Research2026年6月15日2 分钟阅读

基于 LightGBM 的巨大儿预测模型：AUC 0.920 的实现路径

记录从数据清洗、W-KNN 插补到 Optuna 调参的完整实验流程，最终模型在验证集上取得 AUC 0.920、F1 0.567 的结果。

LightGBM机器学习医学AI巨大儿Optuna

研究背景

巨大儿（出生体重 ≥ 4000g）是围产期常见的高危情况，与难产、产后出血、新生儿低血糖等并发症密切相关。
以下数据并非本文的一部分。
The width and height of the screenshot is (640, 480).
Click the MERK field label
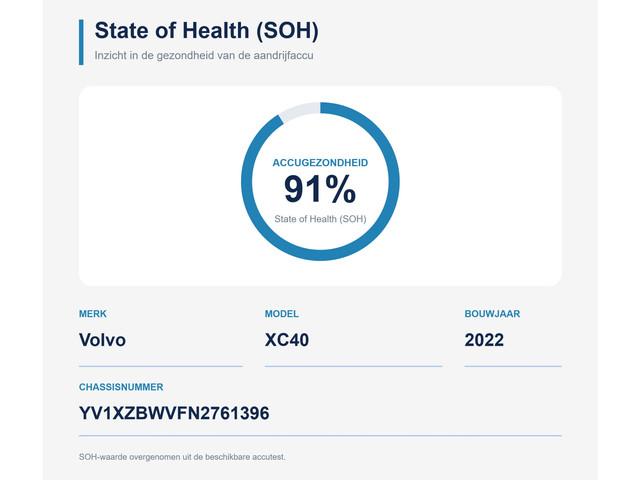click(93, 314)
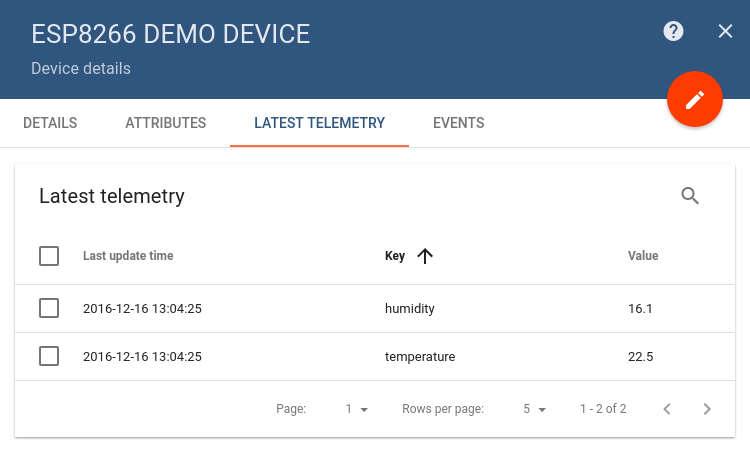Image resolution: width=750 pixels, height=452 pixels.
Task: Tick the select-all header checkbox
Action: pyautogui.click(x=49, y=256)
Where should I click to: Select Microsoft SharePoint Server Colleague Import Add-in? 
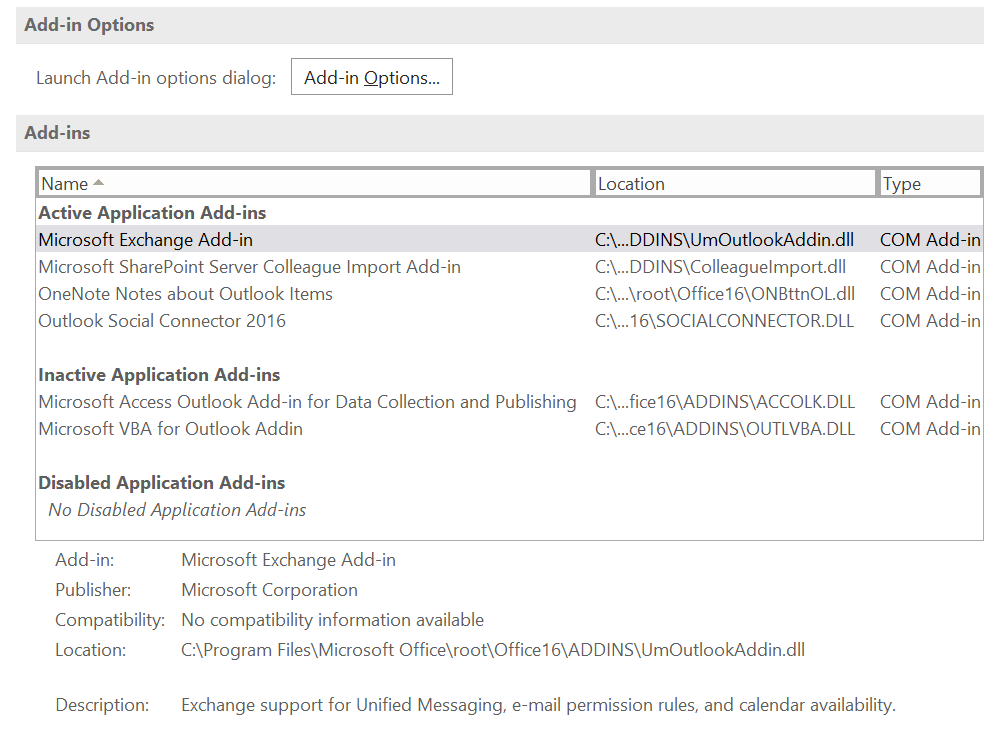tap(249, 267)
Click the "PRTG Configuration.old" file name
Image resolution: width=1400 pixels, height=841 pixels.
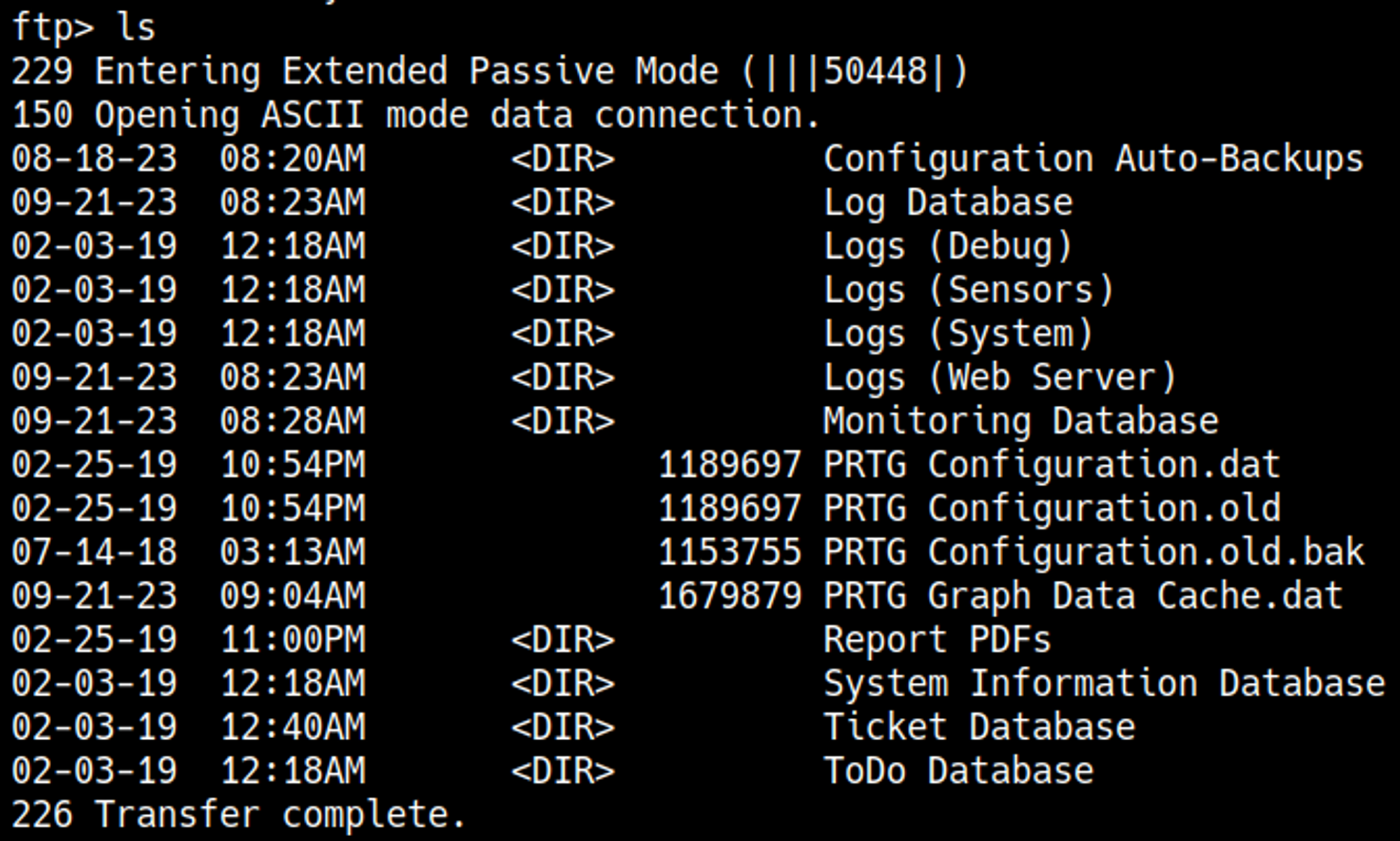pyautogui.click(x=1051, y=509)
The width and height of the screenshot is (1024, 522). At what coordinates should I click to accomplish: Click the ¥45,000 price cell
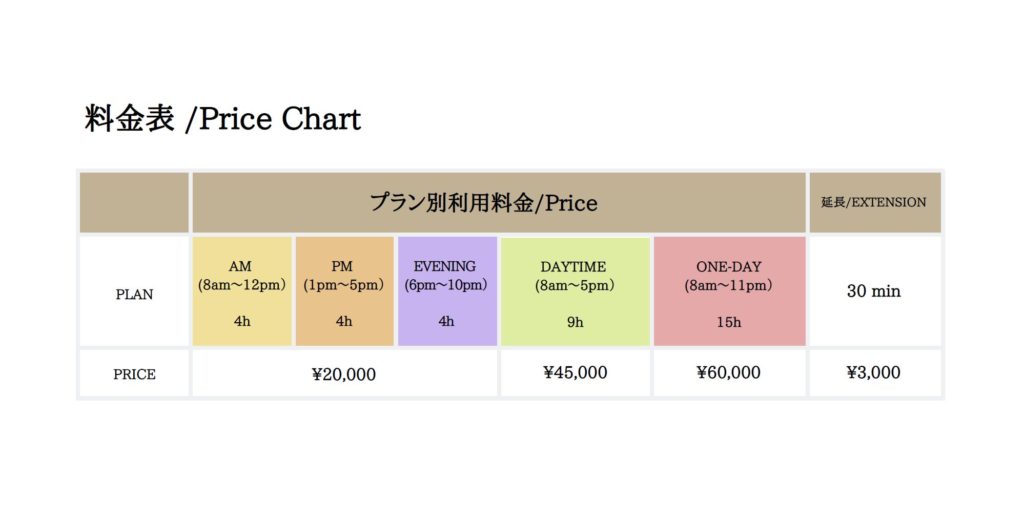(575, 373)
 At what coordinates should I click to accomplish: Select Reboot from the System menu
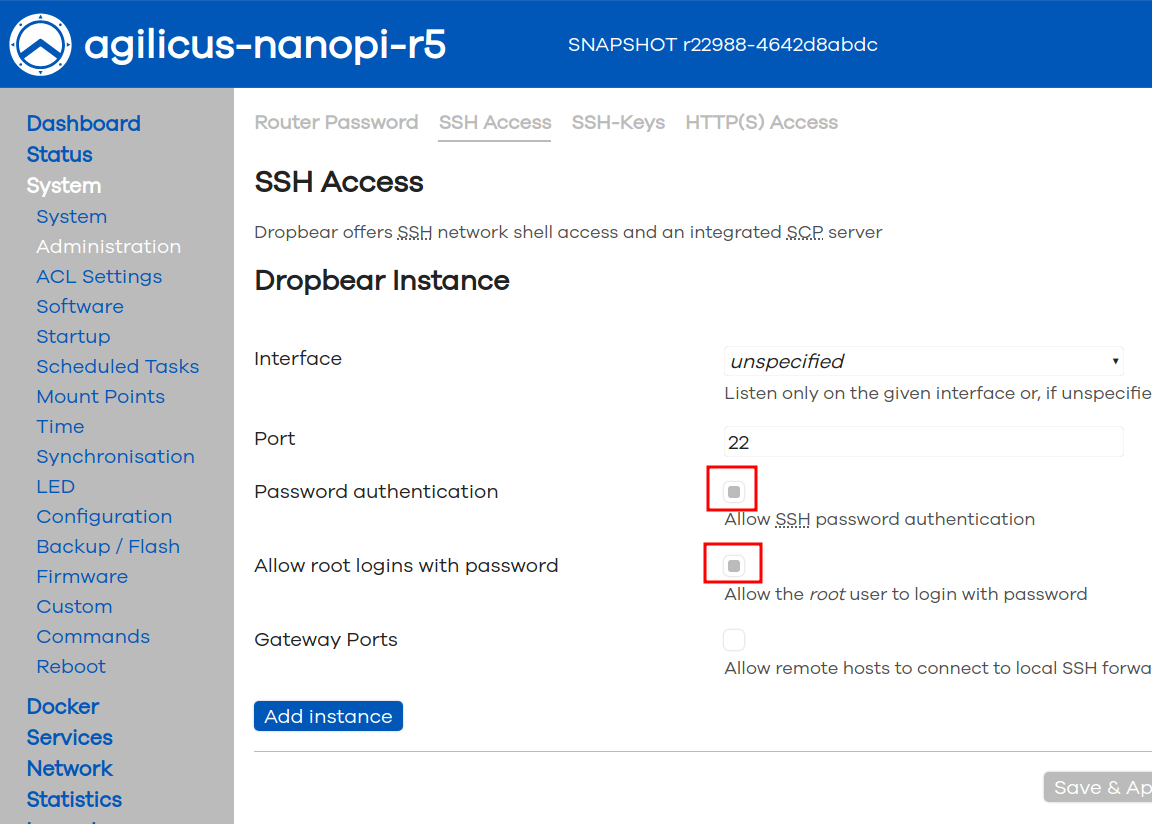(71, 667)
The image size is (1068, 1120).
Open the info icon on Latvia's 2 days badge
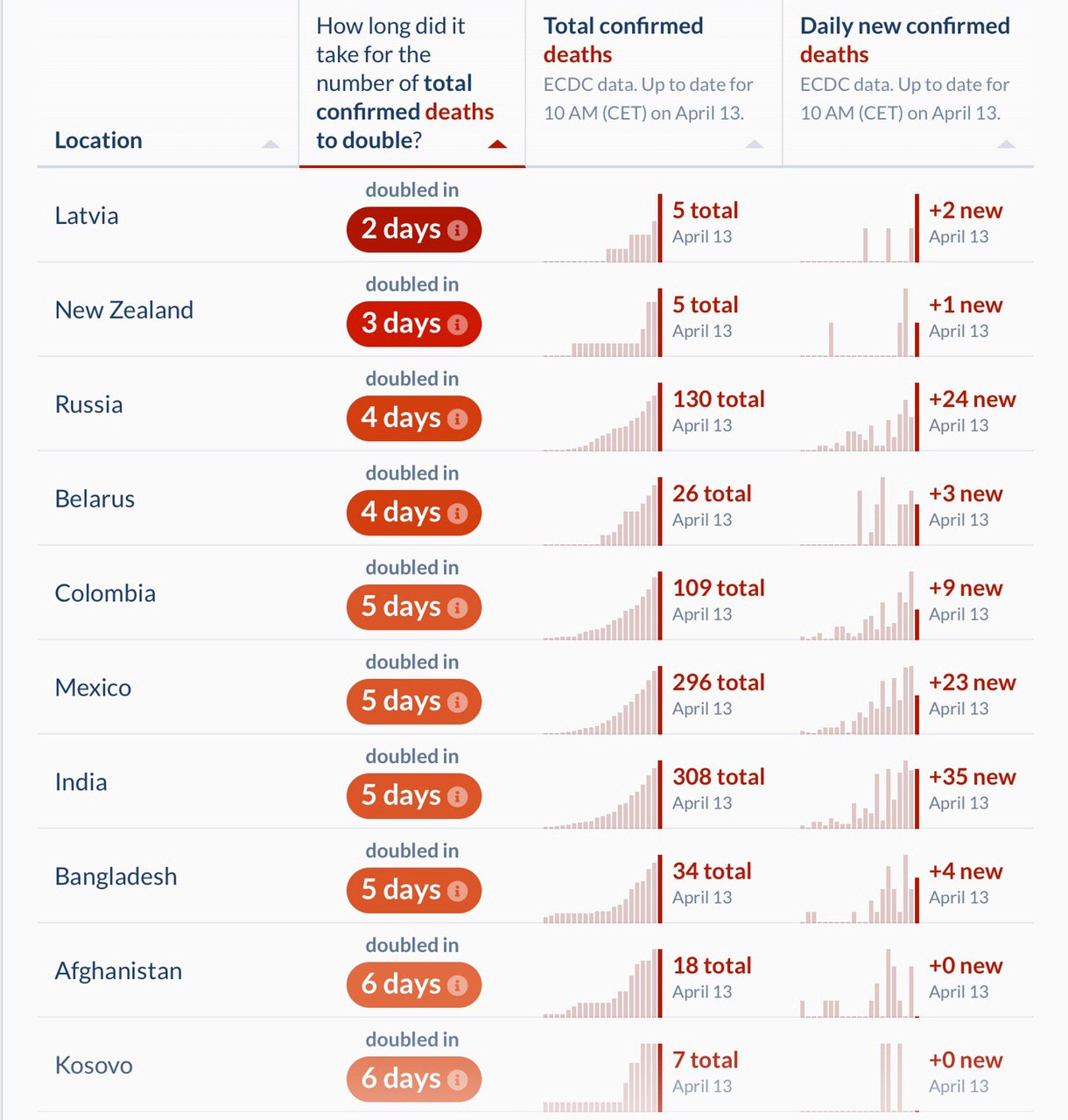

准确的产前预测对于临床决策具有重要意义。

本研究基于医院电子病历数据，构建了一个基于 LightGBM 的巨大儿预测模型。

数据集

指标	数值
样本总量	2,847 例
巨大儿比例	18.3%
特征数量	15 个
缺失率	平均 6.2%

核心特征

筛选后保留 15 个临床特征，包括：

孕前 BMI、孕期体重增长
孕 28 周血糖、空腹血糖
胎儿腹围（AC）、股骨长（FL）
产次、孕周、母亲身高

数据预处理

缺失值处理

采用 W-KNN（加权 K 近邻） 插补方法，相比传统均值填充保留了更多特征间的相关性。

from sklearn.impute import KNNImputer

imputer = KNNImputer(n_neighbors=5, weights='distance')
X_imputed = imputer.fit_transform(X)

类别不平衡

使用 SMOTE 过采样将正负样本比调整至 1:2。

from imblearn.over_sampling import SMOTE

smote = SMOTE(sampling_strategy=0.5, random_state=42)
X_resampled, y_resampled = smote.fit_resample(X_imputed, y)

模型开发

Optuna 超参数优化

import optuna
import lightgbm as lgb

def objective(trial):
    params = {
        'n_estimators':     trial.suggest_int('n_estimators', 100, 1000),
        'learning_rate':    trial.suggest_float('learning_rate', 0.01, 0.3, log=True),
        'max_depth':        trial.suggest_int('max_depth', 3, 10),
        'num_leaves':       trial.suggest_int('num_leaves', 20, 150),
        'min_child_samples':trial.suggest_int('min_child_samples', 10, 100),
        'subsample':        trial.suggest_float('subsample', 0.6, 1.0),
        'colsample_bytree': trial.suggest_float('colsample_bytree', 0.6, 1.0),
    }
    model = lgb.LGBMClassifier(**params, random_state=42)
    score = cross_val_score(model, X_train, y_train, cv=5, scoring='roc_auc').mean()
    return score

study = optuna.create_study(direction='maximize')
study.optimize(objective, n_trials=100)

最优参数

best_params = {
    'n_estimators':      487,
    'learning_rate':     0.0523,
    'max_depth':         6,
    'num_leaves':        63,
    'min_child_samples': 28,
    'subsample':         0.823,
    'colsample_bytree':  0.791,
}

实验结果

验证集性能

指标	数值
AUC	0.920
F1 Score	0.567
Sensitivity	0.731
Specificity	0.884
PPV	0.462
NPV	0.954

模型对比

模型	AUC	F1
LightGBM（本研究）	0.920	0.567
XGBoost	0.903	0.541
Random Forest	0.891	0.523
Logistic Regression	0.847	0.478
Decision Tree	0.812	0.501

结论

基于 LightGBM 的巨大儿预测模型在验证集上取得了 AUC 0.920 的结果，具有较好的临床应用潜力。

高 NPV（0.954）意味着该模型能有效排除非巨大儿，减少不必要的干预。

下一步将进行外部验证，并推进论文撰写。